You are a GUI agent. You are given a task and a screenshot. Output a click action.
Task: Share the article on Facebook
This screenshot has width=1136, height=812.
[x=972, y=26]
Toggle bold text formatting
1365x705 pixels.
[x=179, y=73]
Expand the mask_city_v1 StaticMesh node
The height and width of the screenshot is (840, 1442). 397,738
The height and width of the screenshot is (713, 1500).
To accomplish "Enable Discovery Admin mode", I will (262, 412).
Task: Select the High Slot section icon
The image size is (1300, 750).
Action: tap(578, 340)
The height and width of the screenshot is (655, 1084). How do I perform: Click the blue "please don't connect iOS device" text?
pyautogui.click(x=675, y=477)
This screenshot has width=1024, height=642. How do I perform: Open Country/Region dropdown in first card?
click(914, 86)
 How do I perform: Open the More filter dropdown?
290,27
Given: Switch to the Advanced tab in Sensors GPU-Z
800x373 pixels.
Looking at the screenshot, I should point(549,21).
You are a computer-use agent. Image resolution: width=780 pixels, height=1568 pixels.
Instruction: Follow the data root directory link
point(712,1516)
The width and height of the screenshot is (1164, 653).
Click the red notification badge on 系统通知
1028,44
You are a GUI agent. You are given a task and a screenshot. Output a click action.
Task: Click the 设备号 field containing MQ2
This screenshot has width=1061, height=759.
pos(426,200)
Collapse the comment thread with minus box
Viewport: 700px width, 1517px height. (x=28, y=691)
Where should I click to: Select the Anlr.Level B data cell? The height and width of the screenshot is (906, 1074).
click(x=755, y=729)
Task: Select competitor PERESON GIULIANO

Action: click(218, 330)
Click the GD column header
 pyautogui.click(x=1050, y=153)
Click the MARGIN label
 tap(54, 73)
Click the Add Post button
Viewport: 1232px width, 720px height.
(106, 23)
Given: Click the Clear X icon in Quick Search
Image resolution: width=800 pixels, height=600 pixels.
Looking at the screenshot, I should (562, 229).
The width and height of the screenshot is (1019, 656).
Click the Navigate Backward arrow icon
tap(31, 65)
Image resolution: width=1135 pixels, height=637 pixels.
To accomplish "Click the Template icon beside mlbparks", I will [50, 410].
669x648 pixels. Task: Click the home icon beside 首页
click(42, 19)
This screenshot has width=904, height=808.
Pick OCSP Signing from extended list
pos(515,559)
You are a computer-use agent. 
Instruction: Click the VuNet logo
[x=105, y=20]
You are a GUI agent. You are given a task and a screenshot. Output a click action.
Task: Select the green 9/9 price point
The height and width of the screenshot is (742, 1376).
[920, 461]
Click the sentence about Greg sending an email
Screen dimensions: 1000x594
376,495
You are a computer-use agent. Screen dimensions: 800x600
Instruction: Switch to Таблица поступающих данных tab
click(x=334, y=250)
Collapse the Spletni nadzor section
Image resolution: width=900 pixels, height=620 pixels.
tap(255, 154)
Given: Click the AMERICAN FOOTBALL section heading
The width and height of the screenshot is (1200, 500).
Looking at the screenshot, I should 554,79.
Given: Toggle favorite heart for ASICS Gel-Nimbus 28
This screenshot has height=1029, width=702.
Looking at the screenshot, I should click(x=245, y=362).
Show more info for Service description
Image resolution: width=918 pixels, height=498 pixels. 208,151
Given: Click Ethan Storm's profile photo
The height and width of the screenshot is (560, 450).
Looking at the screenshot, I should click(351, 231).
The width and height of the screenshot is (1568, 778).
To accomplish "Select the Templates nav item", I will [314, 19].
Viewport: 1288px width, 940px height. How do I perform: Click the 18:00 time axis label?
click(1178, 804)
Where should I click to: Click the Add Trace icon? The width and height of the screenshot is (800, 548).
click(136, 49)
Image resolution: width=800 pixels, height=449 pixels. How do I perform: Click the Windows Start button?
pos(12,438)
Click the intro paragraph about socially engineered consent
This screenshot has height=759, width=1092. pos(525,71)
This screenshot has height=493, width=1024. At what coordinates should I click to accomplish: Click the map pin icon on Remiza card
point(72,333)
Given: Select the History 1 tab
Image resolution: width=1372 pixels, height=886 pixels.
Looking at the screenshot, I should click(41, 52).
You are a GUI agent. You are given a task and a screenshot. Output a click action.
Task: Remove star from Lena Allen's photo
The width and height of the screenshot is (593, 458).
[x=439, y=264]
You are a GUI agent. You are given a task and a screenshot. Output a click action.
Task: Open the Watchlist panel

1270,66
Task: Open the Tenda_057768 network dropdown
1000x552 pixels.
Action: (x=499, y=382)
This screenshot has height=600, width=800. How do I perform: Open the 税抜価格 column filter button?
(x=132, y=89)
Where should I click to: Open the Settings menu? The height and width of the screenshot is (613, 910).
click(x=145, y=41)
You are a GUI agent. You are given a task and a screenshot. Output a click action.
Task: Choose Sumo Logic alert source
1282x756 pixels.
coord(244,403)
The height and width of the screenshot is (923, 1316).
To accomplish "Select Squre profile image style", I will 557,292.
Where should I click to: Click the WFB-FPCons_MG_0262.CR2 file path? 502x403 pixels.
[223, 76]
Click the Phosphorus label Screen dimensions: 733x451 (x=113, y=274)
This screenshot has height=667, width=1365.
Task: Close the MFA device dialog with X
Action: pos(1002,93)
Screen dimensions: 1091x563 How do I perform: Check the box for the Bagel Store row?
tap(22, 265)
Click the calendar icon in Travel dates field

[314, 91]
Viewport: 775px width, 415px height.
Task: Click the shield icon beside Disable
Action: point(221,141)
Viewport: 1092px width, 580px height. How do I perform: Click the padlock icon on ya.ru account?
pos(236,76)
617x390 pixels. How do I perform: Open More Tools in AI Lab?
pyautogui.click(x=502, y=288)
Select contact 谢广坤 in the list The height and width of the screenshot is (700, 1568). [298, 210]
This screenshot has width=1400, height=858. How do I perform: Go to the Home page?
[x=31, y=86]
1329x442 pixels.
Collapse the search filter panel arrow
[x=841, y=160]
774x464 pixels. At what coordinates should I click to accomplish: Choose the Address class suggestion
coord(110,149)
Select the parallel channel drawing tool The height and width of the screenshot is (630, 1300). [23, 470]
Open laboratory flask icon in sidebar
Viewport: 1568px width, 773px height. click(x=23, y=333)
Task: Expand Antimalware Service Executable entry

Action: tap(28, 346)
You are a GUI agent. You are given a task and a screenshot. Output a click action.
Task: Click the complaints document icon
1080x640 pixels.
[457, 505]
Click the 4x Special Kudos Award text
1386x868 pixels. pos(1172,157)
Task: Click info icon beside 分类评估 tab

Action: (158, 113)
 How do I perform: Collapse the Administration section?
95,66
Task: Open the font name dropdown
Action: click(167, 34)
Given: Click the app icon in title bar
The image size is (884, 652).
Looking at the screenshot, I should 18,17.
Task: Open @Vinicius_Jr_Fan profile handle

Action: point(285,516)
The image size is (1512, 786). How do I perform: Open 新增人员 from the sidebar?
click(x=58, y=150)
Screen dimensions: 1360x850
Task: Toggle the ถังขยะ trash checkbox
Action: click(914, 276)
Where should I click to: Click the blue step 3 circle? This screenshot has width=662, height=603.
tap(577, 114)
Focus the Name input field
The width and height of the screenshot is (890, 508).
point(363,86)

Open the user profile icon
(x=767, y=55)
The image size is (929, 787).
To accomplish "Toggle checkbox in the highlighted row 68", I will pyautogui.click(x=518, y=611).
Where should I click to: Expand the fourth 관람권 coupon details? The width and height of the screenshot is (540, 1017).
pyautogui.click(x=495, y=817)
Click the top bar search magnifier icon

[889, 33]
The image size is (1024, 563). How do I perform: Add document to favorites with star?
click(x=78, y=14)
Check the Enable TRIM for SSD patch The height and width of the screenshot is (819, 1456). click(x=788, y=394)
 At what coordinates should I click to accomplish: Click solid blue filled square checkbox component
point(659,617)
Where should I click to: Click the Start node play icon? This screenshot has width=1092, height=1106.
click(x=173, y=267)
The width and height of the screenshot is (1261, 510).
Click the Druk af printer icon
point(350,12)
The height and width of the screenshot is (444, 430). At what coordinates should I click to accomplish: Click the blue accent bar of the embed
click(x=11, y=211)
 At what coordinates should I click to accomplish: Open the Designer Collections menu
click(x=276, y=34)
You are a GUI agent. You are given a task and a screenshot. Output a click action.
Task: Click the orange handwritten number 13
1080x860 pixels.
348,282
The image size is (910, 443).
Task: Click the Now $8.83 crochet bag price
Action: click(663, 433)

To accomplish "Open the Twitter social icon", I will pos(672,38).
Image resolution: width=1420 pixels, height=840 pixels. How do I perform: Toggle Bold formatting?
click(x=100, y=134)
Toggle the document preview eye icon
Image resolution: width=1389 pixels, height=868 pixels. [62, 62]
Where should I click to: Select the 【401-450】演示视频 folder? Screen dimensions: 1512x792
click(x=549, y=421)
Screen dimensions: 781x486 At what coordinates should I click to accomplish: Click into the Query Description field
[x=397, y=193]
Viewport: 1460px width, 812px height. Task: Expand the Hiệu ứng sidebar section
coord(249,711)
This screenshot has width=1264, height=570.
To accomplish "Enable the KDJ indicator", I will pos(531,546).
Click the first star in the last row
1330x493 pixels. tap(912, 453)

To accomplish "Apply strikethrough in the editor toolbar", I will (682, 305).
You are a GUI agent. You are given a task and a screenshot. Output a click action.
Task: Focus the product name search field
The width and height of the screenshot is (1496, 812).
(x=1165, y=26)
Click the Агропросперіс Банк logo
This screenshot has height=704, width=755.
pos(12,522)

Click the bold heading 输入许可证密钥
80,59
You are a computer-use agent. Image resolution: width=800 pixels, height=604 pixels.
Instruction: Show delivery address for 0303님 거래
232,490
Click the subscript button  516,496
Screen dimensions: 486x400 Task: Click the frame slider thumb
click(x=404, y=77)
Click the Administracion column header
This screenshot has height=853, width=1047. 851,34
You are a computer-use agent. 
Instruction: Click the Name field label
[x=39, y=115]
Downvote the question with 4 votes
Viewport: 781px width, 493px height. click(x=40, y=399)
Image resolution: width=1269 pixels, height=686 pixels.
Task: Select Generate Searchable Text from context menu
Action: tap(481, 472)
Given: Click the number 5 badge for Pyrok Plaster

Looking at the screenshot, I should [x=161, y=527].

→ REQUIRED ACTION:
Send back the lines of the records word for word, from the very first through the line containing "The height and width of the screenshot is (713, 1500).".

→ TASK RESULT:
You are a GUI agent. You are given a task and a screenshot. Output a click action.
Task: Share the article on Facebook
This screenshot has width=1136, height=812.
[x=972, y=26]
Toggle bold text formatting
1365x705 pixels.
[x=179, y=73]
Expand the mask_city_v1 StaticMesh node
The height and width of the screenshot is (840, 1442). 397,738
The height and width of the screenshot is (713, 1500).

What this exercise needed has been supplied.